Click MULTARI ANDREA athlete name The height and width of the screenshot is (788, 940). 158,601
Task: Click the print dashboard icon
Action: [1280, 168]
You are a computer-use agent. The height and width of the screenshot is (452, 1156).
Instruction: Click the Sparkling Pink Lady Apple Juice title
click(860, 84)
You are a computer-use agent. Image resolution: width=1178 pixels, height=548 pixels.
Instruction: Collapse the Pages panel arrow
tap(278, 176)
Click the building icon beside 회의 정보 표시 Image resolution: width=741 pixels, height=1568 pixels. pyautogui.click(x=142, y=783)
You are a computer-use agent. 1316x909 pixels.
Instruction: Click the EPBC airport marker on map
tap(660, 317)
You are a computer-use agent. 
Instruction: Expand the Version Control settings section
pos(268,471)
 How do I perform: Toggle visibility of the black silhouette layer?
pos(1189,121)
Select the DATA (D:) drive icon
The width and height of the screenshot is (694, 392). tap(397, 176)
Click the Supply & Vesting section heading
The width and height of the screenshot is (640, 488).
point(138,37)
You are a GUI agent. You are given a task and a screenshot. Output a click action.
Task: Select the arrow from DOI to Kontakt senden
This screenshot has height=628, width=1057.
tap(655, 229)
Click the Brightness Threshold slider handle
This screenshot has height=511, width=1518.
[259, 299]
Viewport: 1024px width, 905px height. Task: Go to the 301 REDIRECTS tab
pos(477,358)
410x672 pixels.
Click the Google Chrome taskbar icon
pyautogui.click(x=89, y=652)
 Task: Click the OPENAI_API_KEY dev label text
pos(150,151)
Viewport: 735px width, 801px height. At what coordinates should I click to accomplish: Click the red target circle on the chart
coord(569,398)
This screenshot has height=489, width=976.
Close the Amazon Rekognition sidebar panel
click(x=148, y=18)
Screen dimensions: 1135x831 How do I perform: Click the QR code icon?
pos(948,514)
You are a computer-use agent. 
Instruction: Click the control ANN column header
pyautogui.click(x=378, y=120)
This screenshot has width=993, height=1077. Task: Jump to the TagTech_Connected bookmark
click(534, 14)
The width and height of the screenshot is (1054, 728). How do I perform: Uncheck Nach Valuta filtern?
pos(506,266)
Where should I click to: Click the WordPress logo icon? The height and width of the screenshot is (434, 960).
···
## TASK TO COMPLETE
Retype the records above exactly, from their first line through the line that contains "You are a computer-use agent. The", and stop there.

## RESPONSE TO THIS TASK
Click MULTARI ANDREA athlete name The height and width of the screenshot is (788, 940). 158,601
Task: Click the print dashboard icon
Action: [1280, 168]
You are a computer-use agent. The height and width of the screenshot is (452, 1156).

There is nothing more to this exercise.